To provide a final PSI theory-based modeling example, consider Wrigley’s (Citation2017) study of Design-Led Innovation (DLI) in several practical settings. A partial mapping of the issues covered by the proposed approach into PSI is shown in . It demonstrates that the author covered all the PSI matrix cells. The details of the entries as well as those not mapped here, reveal considerations of the alignment between the majority of these cells explicitly.

Table 1. Partial mapping of design-led innovation into PSI. Some sentences were copied verbatim from (Wrigley, Citation2017)

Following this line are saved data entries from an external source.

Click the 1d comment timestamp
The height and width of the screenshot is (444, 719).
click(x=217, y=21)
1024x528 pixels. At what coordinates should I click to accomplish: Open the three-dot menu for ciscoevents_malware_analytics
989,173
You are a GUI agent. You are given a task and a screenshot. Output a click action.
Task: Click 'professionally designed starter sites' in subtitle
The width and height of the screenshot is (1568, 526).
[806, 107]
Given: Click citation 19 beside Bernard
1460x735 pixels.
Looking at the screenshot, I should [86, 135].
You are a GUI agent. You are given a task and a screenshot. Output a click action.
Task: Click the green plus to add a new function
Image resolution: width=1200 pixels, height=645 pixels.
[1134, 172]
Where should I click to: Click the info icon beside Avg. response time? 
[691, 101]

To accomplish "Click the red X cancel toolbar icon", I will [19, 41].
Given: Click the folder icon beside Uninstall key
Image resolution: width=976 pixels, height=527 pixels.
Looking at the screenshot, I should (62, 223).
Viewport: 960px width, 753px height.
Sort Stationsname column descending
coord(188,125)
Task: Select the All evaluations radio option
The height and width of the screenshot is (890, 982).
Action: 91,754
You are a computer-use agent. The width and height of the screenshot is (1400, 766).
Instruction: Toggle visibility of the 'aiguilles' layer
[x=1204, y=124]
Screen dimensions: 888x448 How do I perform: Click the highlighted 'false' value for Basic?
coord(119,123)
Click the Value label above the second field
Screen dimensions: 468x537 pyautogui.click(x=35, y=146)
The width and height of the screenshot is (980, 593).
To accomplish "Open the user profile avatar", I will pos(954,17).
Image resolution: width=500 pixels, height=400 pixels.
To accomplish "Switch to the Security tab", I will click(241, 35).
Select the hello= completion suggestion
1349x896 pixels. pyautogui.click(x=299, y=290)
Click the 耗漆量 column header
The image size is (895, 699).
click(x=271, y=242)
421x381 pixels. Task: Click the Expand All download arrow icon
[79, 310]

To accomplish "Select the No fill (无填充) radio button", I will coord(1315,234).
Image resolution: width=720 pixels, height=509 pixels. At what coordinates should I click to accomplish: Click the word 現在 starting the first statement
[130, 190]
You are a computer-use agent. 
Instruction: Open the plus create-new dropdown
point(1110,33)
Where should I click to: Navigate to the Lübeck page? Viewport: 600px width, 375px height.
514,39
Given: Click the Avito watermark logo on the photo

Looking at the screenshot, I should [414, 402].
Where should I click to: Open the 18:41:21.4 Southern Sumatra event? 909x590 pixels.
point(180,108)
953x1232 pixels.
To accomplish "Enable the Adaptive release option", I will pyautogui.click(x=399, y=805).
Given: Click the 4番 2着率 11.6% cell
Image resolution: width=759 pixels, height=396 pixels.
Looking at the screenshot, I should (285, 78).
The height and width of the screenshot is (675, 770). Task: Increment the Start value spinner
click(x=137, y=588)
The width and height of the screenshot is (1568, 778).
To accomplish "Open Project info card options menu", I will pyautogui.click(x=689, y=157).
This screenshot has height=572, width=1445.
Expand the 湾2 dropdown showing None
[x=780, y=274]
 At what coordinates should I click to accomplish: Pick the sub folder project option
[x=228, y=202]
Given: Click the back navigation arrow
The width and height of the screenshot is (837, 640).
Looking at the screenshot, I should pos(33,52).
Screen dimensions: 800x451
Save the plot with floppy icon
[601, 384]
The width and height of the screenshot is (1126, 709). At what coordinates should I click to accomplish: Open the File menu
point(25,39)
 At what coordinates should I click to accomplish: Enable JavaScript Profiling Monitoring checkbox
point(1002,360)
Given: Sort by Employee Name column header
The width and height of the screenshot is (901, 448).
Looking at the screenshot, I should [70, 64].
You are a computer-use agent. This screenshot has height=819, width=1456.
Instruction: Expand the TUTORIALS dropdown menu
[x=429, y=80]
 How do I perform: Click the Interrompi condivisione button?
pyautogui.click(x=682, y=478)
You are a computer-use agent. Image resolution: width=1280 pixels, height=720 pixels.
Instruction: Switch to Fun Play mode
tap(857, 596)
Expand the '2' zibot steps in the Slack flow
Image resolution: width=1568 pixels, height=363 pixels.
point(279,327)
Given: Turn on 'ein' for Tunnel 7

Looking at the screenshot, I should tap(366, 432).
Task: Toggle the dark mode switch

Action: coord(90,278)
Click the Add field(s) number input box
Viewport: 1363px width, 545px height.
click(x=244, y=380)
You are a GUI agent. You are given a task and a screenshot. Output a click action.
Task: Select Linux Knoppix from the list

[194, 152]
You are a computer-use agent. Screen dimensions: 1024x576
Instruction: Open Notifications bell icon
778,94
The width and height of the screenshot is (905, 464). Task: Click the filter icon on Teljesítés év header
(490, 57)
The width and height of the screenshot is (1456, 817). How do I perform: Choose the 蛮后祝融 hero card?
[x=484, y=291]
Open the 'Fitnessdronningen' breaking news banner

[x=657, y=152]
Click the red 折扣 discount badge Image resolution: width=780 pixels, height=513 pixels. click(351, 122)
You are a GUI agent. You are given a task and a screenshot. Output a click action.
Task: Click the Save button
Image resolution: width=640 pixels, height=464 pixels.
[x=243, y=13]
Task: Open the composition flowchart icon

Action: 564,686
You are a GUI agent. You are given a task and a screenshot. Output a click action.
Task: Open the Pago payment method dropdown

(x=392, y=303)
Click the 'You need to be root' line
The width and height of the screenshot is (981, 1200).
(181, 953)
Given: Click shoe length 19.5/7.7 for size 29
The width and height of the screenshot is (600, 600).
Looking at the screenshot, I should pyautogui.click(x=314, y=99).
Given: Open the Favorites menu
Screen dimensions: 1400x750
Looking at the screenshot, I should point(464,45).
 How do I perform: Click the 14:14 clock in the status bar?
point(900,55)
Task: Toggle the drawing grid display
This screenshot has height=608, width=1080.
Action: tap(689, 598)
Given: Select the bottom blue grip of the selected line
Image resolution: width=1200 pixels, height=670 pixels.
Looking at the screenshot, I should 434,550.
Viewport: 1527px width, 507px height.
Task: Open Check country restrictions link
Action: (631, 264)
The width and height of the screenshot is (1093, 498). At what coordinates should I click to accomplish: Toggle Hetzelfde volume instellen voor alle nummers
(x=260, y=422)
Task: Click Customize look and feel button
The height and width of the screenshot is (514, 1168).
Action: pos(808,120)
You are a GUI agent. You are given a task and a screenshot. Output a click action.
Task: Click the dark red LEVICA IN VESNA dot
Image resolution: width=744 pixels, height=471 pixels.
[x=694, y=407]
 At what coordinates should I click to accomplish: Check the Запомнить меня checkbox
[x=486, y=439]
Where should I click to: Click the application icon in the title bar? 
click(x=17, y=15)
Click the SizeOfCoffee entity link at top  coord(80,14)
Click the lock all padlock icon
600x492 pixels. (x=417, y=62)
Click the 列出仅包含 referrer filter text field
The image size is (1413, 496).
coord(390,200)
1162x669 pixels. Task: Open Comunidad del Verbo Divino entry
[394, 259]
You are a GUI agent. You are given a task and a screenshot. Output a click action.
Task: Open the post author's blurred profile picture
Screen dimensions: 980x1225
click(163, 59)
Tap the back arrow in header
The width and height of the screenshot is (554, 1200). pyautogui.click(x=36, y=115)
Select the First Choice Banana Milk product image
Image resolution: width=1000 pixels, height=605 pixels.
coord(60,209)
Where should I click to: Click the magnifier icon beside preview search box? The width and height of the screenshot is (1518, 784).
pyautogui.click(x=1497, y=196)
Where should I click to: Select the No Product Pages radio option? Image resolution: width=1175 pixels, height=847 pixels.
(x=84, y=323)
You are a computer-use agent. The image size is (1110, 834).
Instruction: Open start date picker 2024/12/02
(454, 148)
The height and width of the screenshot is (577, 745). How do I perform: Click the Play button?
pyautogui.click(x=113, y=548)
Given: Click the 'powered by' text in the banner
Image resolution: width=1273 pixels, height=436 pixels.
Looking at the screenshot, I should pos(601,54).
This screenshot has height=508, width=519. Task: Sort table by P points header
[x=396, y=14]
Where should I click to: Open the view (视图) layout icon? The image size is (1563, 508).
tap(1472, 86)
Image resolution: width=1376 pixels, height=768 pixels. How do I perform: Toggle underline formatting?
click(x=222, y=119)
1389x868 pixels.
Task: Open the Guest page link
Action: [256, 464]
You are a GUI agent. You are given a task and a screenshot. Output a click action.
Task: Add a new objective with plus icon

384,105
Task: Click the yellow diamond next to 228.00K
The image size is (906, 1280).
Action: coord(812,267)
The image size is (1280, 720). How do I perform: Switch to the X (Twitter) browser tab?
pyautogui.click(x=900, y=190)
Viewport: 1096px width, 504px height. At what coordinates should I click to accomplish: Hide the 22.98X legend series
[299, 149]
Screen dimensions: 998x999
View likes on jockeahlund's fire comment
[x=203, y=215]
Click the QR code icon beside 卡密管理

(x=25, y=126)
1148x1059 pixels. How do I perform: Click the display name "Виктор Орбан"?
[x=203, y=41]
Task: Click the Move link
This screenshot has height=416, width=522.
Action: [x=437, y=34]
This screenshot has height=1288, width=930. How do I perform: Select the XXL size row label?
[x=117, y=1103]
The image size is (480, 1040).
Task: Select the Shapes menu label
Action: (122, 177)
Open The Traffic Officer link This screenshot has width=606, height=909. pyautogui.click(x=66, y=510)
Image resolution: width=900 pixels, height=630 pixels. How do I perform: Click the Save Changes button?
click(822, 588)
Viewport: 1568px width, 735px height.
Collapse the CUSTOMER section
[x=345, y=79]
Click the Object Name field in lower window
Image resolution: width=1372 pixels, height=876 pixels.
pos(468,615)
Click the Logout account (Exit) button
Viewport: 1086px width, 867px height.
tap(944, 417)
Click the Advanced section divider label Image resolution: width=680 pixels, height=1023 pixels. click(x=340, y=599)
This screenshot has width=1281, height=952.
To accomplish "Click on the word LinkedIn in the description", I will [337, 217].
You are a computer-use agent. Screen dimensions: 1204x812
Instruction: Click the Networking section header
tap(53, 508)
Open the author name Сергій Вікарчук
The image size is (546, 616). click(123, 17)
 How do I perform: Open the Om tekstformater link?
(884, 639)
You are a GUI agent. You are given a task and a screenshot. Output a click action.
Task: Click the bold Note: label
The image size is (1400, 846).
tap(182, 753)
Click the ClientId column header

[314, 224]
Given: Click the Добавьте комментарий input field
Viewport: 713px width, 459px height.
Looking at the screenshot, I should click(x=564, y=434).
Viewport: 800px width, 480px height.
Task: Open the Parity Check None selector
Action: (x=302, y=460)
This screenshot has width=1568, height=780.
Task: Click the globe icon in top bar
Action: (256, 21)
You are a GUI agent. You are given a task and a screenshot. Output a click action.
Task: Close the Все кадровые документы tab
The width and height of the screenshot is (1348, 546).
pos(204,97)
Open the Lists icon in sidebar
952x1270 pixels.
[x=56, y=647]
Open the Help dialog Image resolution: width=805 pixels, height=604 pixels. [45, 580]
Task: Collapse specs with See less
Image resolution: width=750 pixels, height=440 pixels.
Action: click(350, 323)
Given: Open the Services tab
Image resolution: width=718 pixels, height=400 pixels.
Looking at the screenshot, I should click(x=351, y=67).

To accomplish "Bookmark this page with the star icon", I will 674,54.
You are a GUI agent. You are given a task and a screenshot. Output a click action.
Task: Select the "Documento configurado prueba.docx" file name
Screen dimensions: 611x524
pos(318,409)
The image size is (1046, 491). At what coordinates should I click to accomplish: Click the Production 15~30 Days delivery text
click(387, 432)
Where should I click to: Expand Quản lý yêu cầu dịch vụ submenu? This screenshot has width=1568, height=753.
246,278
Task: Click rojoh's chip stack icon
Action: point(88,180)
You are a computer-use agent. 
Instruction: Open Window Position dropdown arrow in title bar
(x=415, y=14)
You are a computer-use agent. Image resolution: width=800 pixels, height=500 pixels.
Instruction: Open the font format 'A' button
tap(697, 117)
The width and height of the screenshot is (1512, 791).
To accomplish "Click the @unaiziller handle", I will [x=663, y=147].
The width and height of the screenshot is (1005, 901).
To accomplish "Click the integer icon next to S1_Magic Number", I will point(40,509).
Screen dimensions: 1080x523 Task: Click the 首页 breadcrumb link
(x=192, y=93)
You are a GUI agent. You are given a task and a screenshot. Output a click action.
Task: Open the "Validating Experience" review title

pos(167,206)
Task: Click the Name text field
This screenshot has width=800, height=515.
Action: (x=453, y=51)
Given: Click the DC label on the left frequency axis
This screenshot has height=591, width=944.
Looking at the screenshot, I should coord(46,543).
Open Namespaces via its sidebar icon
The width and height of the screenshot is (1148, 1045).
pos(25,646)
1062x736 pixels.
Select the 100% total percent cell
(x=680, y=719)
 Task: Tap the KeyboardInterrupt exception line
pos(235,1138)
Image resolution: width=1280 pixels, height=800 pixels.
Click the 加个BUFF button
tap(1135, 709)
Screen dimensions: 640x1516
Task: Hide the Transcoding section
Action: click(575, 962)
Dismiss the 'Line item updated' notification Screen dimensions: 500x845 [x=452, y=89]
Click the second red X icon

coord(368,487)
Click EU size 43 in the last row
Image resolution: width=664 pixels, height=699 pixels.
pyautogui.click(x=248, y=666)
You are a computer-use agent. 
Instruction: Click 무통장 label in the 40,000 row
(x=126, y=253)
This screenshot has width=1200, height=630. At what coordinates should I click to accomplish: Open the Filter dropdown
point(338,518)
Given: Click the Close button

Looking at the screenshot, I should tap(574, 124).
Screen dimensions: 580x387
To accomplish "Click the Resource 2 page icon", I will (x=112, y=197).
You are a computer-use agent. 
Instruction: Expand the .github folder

A closer examination of this study allows us not only to model the DLI approach to innovation which is the outcome or the model developed and validated in that research but also the PSI model of the research project plan itself, shown in , as we did with (Schønheyder & Nordby, Citation2018) study in (Reich & Subrahmanian, Citation2021). Here again, we see an almost aligned PSI matrix suggesting that this research will probably attain its goals. The model of the research plan and the model of its execution are also aligned. To go a step further, we can review subsequent papers by Wrigley to note that reflecting on this research led to a better understanding of how to supervise a group of design-led innovation catalysts (Wrigley et al., Citation2021) and how to develop design capability in organizations through action research (Price et al., Citation2021), which is a critical aspect of attaining sustainable creativity and innovation capability. Even though some issues such as the sustainability of the DLI catalysts role or the organizational design capabilities remained open, this could be further studied in future research and we could consider the research as a successful research program.

Table 2. PSI model of the research project. Some sentences were copied verbatim from (Wrigley, Citation2017)

We could have also easily used PSI models of our research program (e.g. as appearing in Reich & Subrahmanian, Citation2019), or analyzed the research program of our collaborators on C-K theory (e.g. Hatchuel & Weil, Citation2009; Le Masson et al., Citation2010) to find aligned PSI matrices that reflect the success of these projects in fostering creativity and innovation in practice while co-evolving a design theory.

It is through comprehensive research programs that we can start gaining some practical knowledge about creativity and innovation as a whole. What we would recommend researchers engaged in such research programs is to provide occasional temporary closure of their research with some future developments to gain feedback and enlist collaborators. In our research, we can identify at least 3 such closures: (1) (Subrahmanian et al., Citation1997); (2) (Reich et al., Citation1999); and (3) (Reich & Subrahmanian, Citation2019, Citation2020; Subrahmanian et al., Citation2020).

4. Closure

If we practice what we preach to study creativity and innovation as ‘living things moving in a field’, and if we try to lead creativity research into the future, we need to not only state what should be the direction of research (what), but who is required to participate in these efforts and their required skills (who), how the research would be done, with which kind of practices, research tools, theories, etc. (how), and how all these are related to some vision for the field. One can study creativity in a practical context to improve practice and address grand challenges. One can equally study an isolated phenomenon to understand it, but such a set of 20 or more research questions does not accumulate to understand creativity as a whole or have a practical impact on creativity without a long-term program that finally ends with practice-based research. Researchers need to state such long-term research and follow it seriously in future studies. Researchers can use different theories or frameworks, such as PSI, to guide them in aligning all the ingredients of their research with their stated research vision.

5. Editorial note

This is a position paper written by an editorial board member with additional reflections on the inaugural editorial and insights into the evolution of design creativity and innovation research (Cascini et al., Citation2022).

Notes

1. I was a member of the Soar group with Allen Newell as a mentor and I lelf the project after understanding that it provides no added value to my own research question on learning design knowledge.